I’m not making a big deal of it to my horse because I know it’s my fault. She gives me the lead I want on the flat. My trainer isn’t making a fuss cuz she’s so happy with how relaxed and take-it-in-stride horsie has been. Never a stop or run out if we get a bad spot. Should I just make myself stop being so picky? How big of a priority would this be for you if low-level (starter ~ BN) was your goal for the new year?

Not a priority at all. Rhythm and balance, rhythm and balance, rhythm and balance . . . Sounds like your trainer is on the money.

I don’t care about landing on the right lead. I do teach mine to do lead changes much earlier than many eventers because I can’t stand to go around the corner on the wrong lead in perpetuity! My OTTB gets most of his changes when I ask, he had been OTT about a year. He will be doing starter/BN next year at shows because I am rusty.
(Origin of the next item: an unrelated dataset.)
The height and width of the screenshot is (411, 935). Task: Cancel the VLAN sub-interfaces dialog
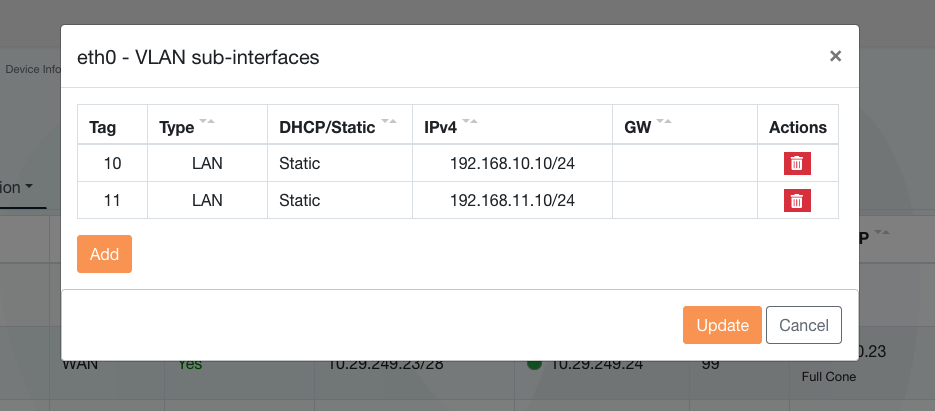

I school for landing on the correct lead, and have some great exercises for that, but if I’m on course, and my horse lands on the wrong lead, I can balance him in the counter-canter to his next fence because we also school that, so not to worry.

Ditto the above posts. Also, when I did a starter trial on my 4 year old last year, we just did simple changes as needed. No issues with time, and I just treated it like another schooling course.

HP, I think I’m going to make “rhythm and balance” my new mantra :slight_smile:

Thanks all! I will chillax on the lead issue. We get it about 70% of the time…knowing how these things go, I’ll probably get it more often if I stop worrying about it so much.

I’ll just concentrate on having a harmonious jump position and as Denny says, “that canter” to get us around safely :slight_smile:

As everyone has said, not a big deal for what you are doing.

The one thing that guarantees my horse will land on the correct lead 100% of the time is me looking at the next jump In The Air. This has been surprisingly hard for me to master grumblestupidbraingrumble

Have fun!

Zero priority. If it happens great, if not a balanced canter works. If you can do the change, great, if not, school the changes and they’ll come.

Oh and if you’re getting the correct lead 70% of the time, that’s fantastic. More experience will make that even better. My last old schoolie would get it every time with just a little inside rein in the air.

Something to work on? Yes. Priority? Nope.

Zero. you are going to have a lot more rails and the horse is going to jump less round if you mess around doing things that are not straight and soft in the air than if you keep your horse straight and sit quiet and then do a simple change in the corner. Then a flying change as soon as the horse is able.

I care a whole lot more about preserving my horse’s bascule and the shape of his jump.

Keep babies straight!

Since I didn’t stress about my prelim horse landing - and staying on - the wrong lead in stadium, I think you won’t be surprised that I fully support you in chillaxing! Have fun!

And FWIW, current horse will go BN this year and am doing the same. :slight_smile:

Well I’ll be a slightly different opinion. I wouldn’t worry about to the point of drilling…but I do expect to be able to land on a chosen lead fairly early. I will note if they are always landing on a particular lead, and make sure that there isn’t something in my riding causing that. I will start jumping on a circle and make sure that we can hold both leads. And I will start asking gently for a particular lead. Not when they are just learning. But once we are cantering fences.

In a competition, I’m not concerned but from a training perspective…it all goes back to working on straightness and holding a line which I start working on right away.

I agree that I want them to be able to do it, BFNE, but I don’t ask them to do it that often once I know they can until they are going higher than Starter. I think we are basically of the same mind, I want the horse to be straight more than anything and it ought to be able to land on either lead if you indicate you are going to make a turn soon after. I don’t do that in the air, though, largely that prep is just looking where I want to go after the fence about two strides before takeoff. That is all they need. I don’t like to do that with hands. Mostly because the vast majority of people do way too much in the air once they start having plans up there and it’s easy for a restrictive hand to cause a horse’s hind end to drop in the air and cause rails behind. Not at the Starter level of course but bad habits picked up young will carry over for years to come.

But I also don’t like to see people cantering around courses on the wrong lead without correcting it, either. It’s one thing in competition but there’s no sense in it in practice. I teach lead changes quite early, by BN equivalent most of my horses will get most of their changes pretty reliably so I don’t have to worry about getting them in the air. As a dressage person, OP, just teach the horse changes and you won’t have to worry about it.